In a documentary that never drags in the course of 90 minutes, Jones secures an enormous range of interviews from those caught up in in the highly emotionally charged events — including Rankin’s only interview to date. The interview came about through dogged persistence, by befriending both Rankin’s wife Dawn, who features prominently in the film, and then Rankin himself. Jones found that both were really wanting to tell their side of the story: “They felt very beaten up by the local media and it felt like she was almost like waiting for the call,” he says.  

The Rankin interview succeeds in instilling viewer empathy for a man on trial for his freedom after seemingly just doing his job (Rankin argued he fired in self defense after Chapman dislodged Rankin’s Taser). But soon the film offers up two astonishing interviews providing a very different perspective. First Rankin’s ex-wife describes his obsession with guns, including continuously discussing scenarios where he would discharge against an unarmed suspect. Then Rankin’s former boss, Ken King, a highly distinguished officer, is interviewed saying: “(Rankin)  was one of these guys who could cause a riot at a church social. He could go to any event and it would just escalate out of control.”  It’s jaw dropping, powerful testimony which is impossible to dismiss.

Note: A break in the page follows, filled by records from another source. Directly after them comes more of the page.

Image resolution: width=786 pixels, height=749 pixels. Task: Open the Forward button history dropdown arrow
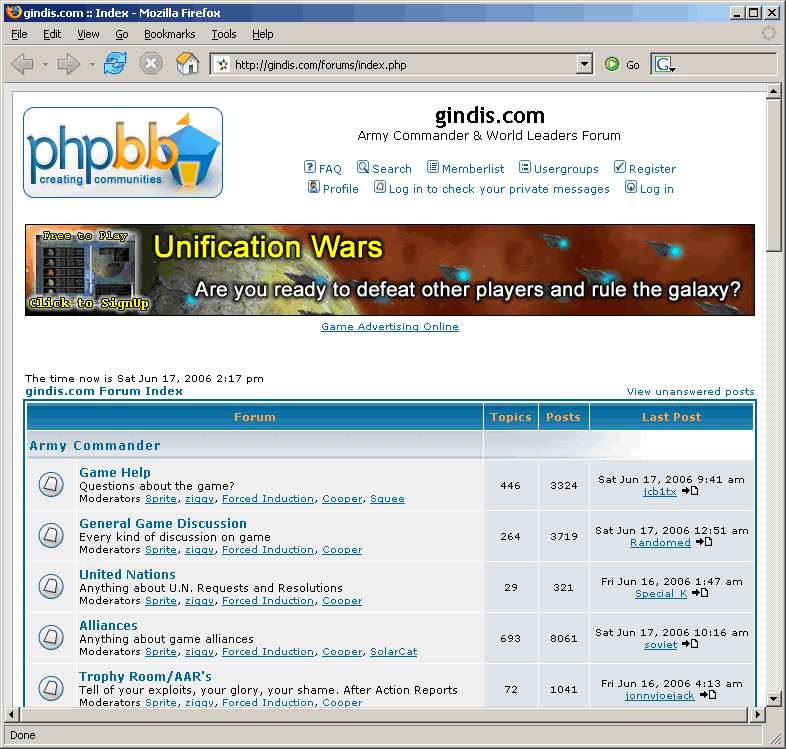92,65
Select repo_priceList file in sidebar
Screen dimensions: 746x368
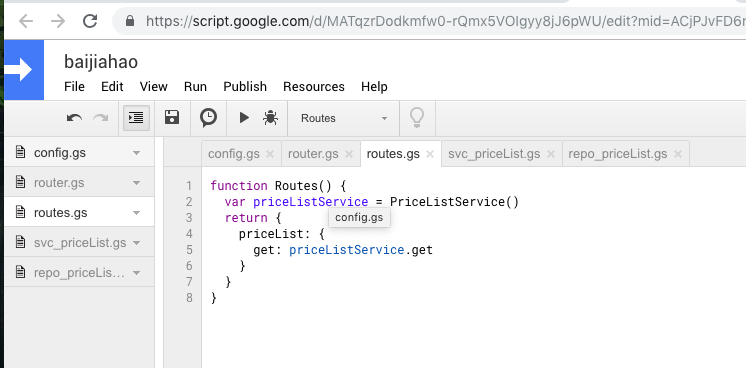(x=79, y=273)
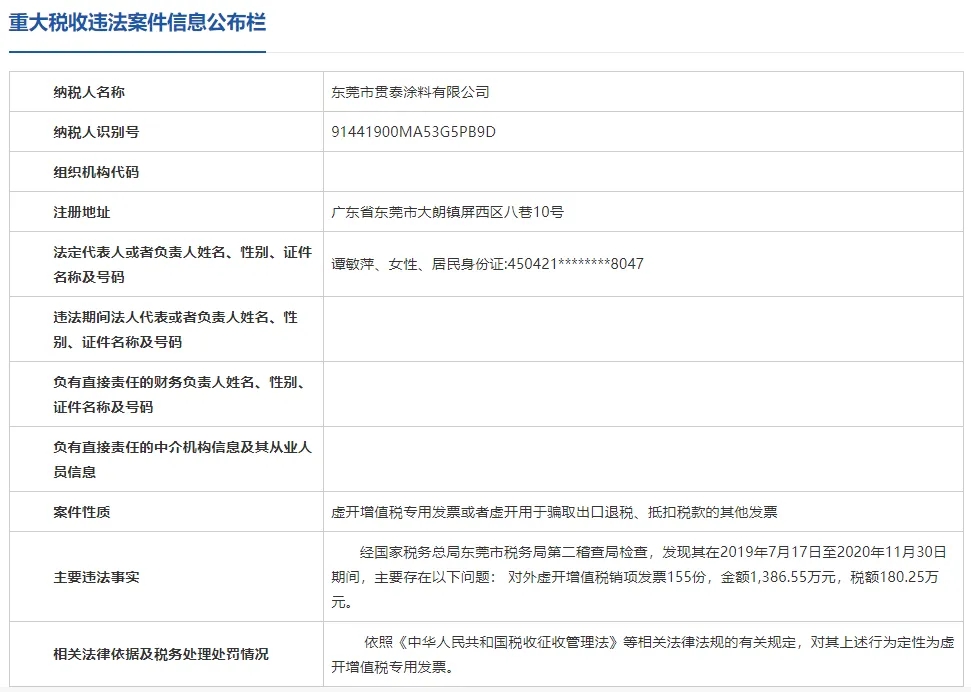Click company name 东莞市贯泰涂料有限公司
Image resolution: width=971 pixels, height=692 pixels.
[411, 92]
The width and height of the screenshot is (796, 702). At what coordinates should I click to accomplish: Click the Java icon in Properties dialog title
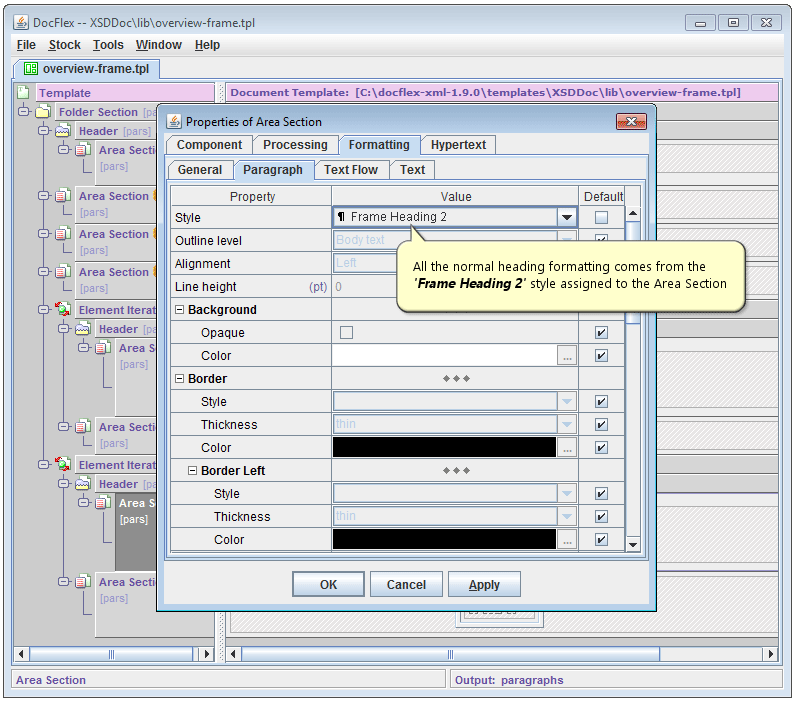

Jones said that neither Dawn nor Rankin were aware of these damning testimonials when he interviewed them, but he has since talked Dawn through it. “She’s going to hate some of it, she really will,” he admits. “But I think the thing is, on their own terms they come across as sympathetic. The film is much more fair and balanced for having them in it. And you get a sense that there are two families’ lives destroyed by this, whatever the details of the shooting.”

The film goes on to show the ripples of misery stemming from the Walmart shooting, following the quest of Chapman’s family for justice, as well as a mother from Kazakhstan whose inebriated unarmed son also was killed by Rankin, who was never charged.  To round out this story, Jones and his team managed the impressive feat of tracking down two of the anonymous jurors, one black and one white, who describe in detail some of the thoughts behind their deliberations, to which they each clearly brought their own personal experience to bear. “The white juror that we interviewed certainly had had experiences in her life that she told us about that shaped her worldview and her view of someone like William Chapman,” says Jones. “So that was key to the jury’s deliberations. And that’s quite scary that that would be the case.”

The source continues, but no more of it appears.